=== Supplied material ===

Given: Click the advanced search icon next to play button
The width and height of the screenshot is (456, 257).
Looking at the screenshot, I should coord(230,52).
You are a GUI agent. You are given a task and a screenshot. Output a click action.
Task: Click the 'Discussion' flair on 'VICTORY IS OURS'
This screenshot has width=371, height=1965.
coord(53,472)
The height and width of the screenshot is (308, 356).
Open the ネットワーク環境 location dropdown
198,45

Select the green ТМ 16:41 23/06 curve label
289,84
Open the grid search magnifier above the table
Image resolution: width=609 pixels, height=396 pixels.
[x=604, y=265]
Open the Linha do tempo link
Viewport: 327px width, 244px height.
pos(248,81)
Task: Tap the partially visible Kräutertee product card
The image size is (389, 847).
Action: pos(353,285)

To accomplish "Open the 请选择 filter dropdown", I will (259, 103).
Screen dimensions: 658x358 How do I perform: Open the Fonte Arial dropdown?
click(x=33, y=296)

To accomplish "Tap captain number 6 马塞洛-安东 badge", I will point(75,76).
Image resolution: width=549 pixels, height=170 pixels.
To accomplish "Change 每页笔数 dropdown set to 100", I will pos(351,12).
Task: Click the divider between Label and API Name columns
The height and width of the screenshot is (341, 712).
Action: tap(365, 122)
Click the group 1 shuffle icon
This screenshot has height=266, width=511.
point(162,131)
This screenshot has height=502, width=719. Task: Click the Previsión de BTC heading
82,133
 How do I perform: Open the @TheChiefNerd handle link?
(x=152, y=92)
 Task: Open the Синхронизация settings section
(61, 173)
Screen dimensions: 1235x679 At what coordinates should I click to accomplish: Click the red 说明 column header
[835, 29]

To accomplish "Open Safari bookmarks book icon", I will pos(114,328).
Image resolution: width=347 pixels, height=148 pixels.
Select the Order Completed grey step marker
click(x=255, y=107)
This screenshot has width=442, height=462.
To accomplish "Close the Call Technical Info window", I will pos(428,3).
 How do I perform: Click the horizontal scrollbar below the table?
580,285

===

Give all of the entries again, exactly.

Solved exercise →
Given: Click the advanced search icon next to play button
The width and height of the screenshot is (456, 257).
Looking at the screenshot, I should coord(230,52).
You are a GUI agent. You are given a task and a screenshot. Output a click action.
Task: Click the 'Discussion' flair on 'VICTORY IS OURS'
This screenshot has width=371, height=1965.
coord(53,472)
The height and width of the screenshot is (308, 356).
Open the ネットワーク環境 location dropdown
198,45

Select the green ТМ 16:41 23/06 curve label
289,84
Open the grid search magnifier above the table
Image resolution: width=609 pixels, height=396 pixels.
[x=604, y=265]
Open the Linha do tempo link
Viewport: 327px width, 244px height.
pos(248,81)
Task: Tap the partially visible Kräutertee product card
The image size is (389, 847).
Action: pos(353,285)

To accomplish "Open the 请选择 filter dropdown", I will (259, 103).
Screen dimensions: 658x358 How do I perform: Open the Fonte Arial dropdown?
click(x=33, y=296)

To accomplish "Tap captain number 6 马塞洛-安东 badge", I will point(75,76).
Image resolution: width=549 pixels, height=170 pixels.
To accomplish "Change 每页笔数 dropdown set to 100", I will pos(351,12).
Task: Click the divider between Label and API Name columns
The height and width of the screenshot is (341, 712).
Action: tap(365, 122)
Click the group 1 shuffle icon
This screenshot has height=266, width=511.
point(162,131)
This screenshot has height=502, width=719. Task: Click the Previsión de BTC heading
82,133
 How do I perform: Open the @TheChiefNerd handle link?
(x=152, y=92)
 Task: Open the Синхронизация settings section
(61, 173)
Screen dimensions: 1235x679 At what coordinates should I click to accomplish: Click the red 说明 column header
[835, 29]

To accomplish "Open Safari bookmarks book icon", I will pos(114,328).
Image resolution: width=347 pixels, height=148 pixels.
Select the Order Completed grey step marker
click(x=255, y=107)
This screenshot has width=442, height=462.
To accomplish "Close the Call Technical Info window", I will pos(428,3).
 How do I perform: Click the horizontal scrollbar below the table?
580,285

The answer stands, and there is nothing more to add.